During the press tour, Mari ate at the restaurant but overnight guests will eat around the hearth, with Mr Nakajima personally cooking for you. Mari says one of the highlights of the meal was the Gokayama tofu, which is known for being so firm it can hold its shape, even when picked up with chopsticks.

▼ And, of course, the sake was particularly delicious.

The plan also includes a guided electric bicycle tour, which will take you past mountain streams and fields of flowers, allowing you to breathe in the fresh mountain air.

Mari was guided to a spot on the opposite bank of the river, where there was a beautiful view of Suganuma village.

It was such an idyllic sight that Mari almost felt the need to pinch herself to check she wasn’t dreaming. Whoever gets to stay here on the free accommodation plan, which is only available to one group of two guests as a one-off three-day, two-night stay from 17-19 July, is in for an absolute dream holiday.
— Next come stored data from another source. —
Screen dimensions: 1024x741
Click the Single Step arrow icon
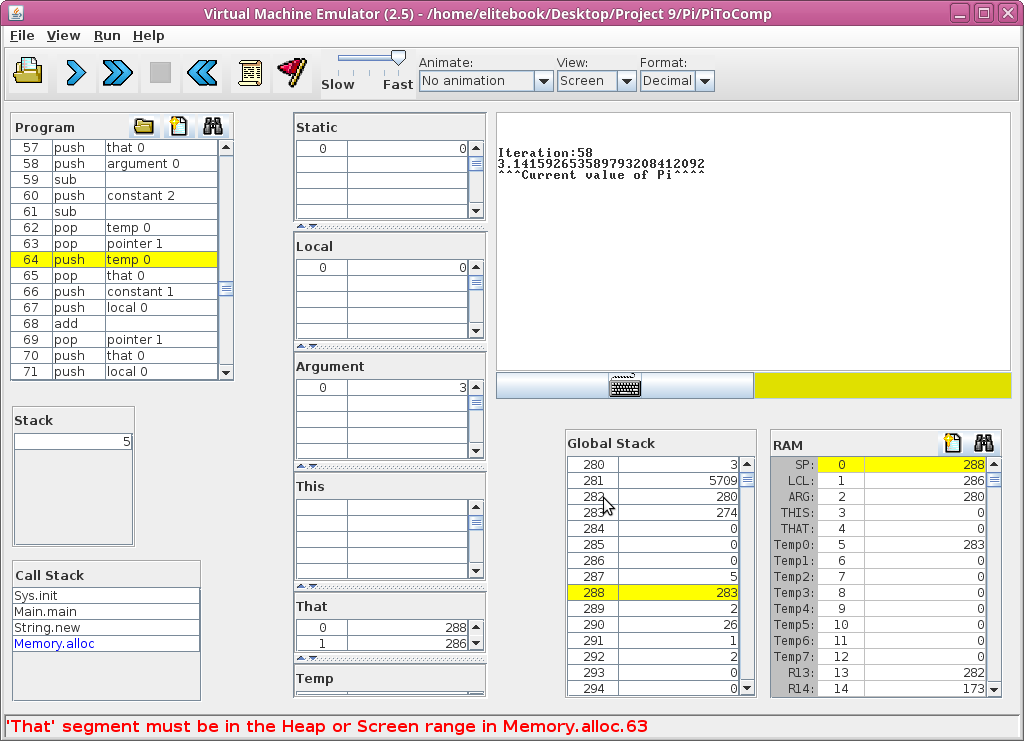coord(75,73)
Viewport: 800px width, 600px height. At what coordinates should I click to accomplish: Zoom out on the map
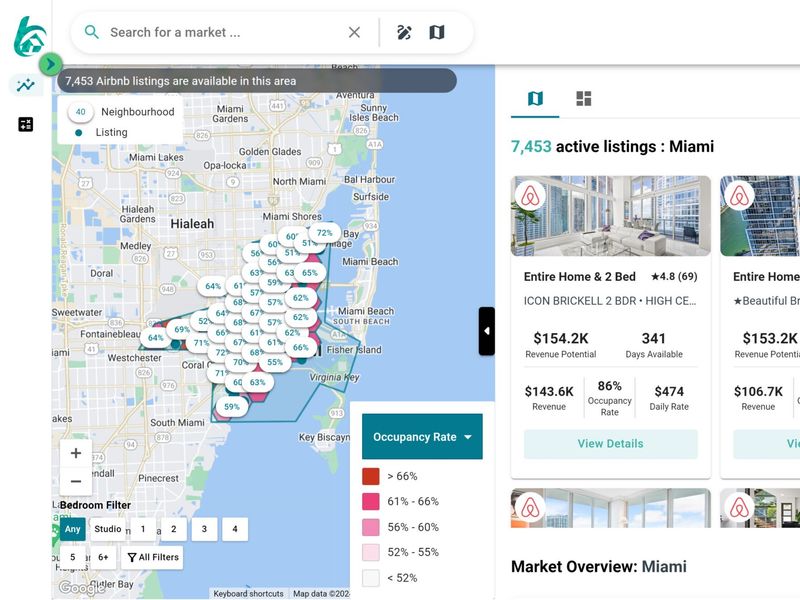(x=76, y=481)
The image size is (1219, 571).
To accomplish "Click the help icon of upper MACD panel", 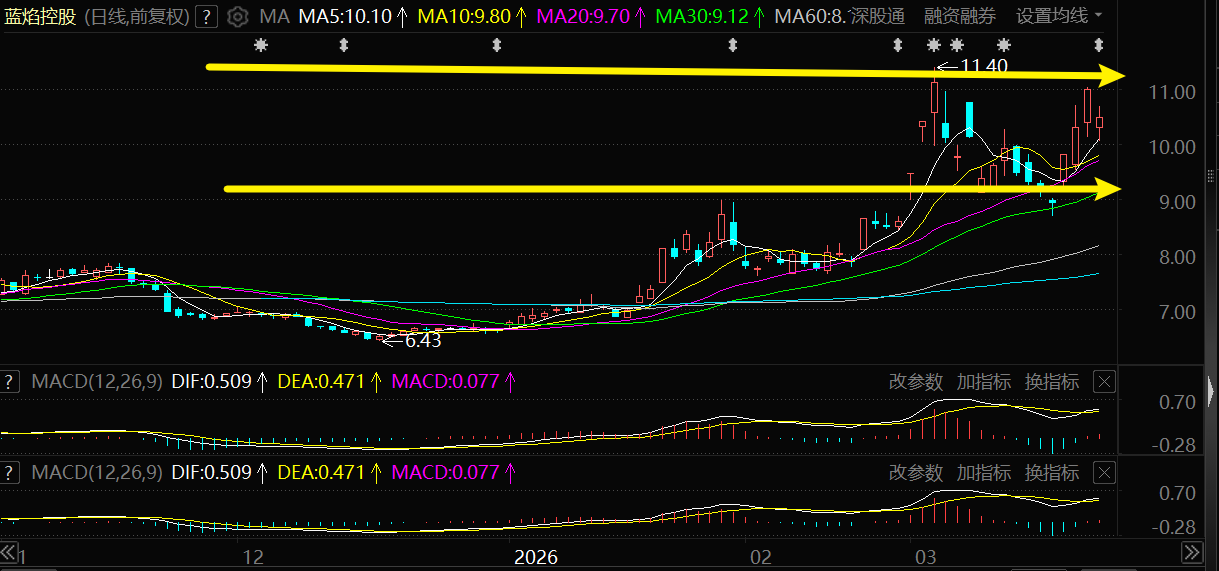I will click(10, 381).

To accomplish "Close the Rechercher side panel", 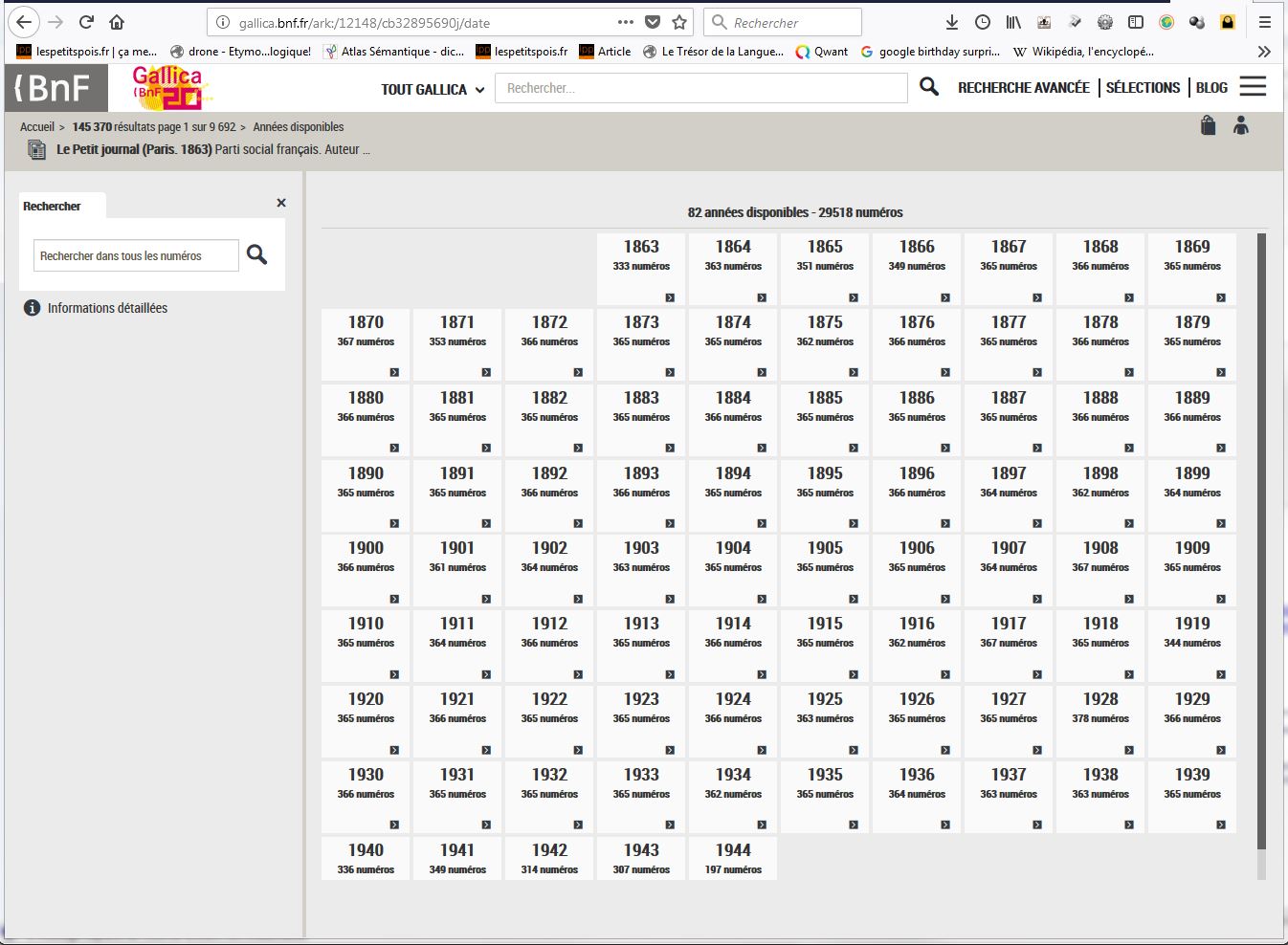I will pyautogui.click(x=281, y=203).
Despite the very limited nature of the offer, Airbnb says this isn’t a contest, and anyone who’s interested can try their hand at making a reservation online when reservations open at 9 a.m. JST on 30 June.

So if you’re interested in trying your luck, be sure to have your finger poised and ready to hit that reservation button when it appears at the end of the June. While you’ll have to cover your transportation to Suganuma Village, it’s the first time in decades that the village is allowing guests to stay so it’ll definitely be an experience to remember.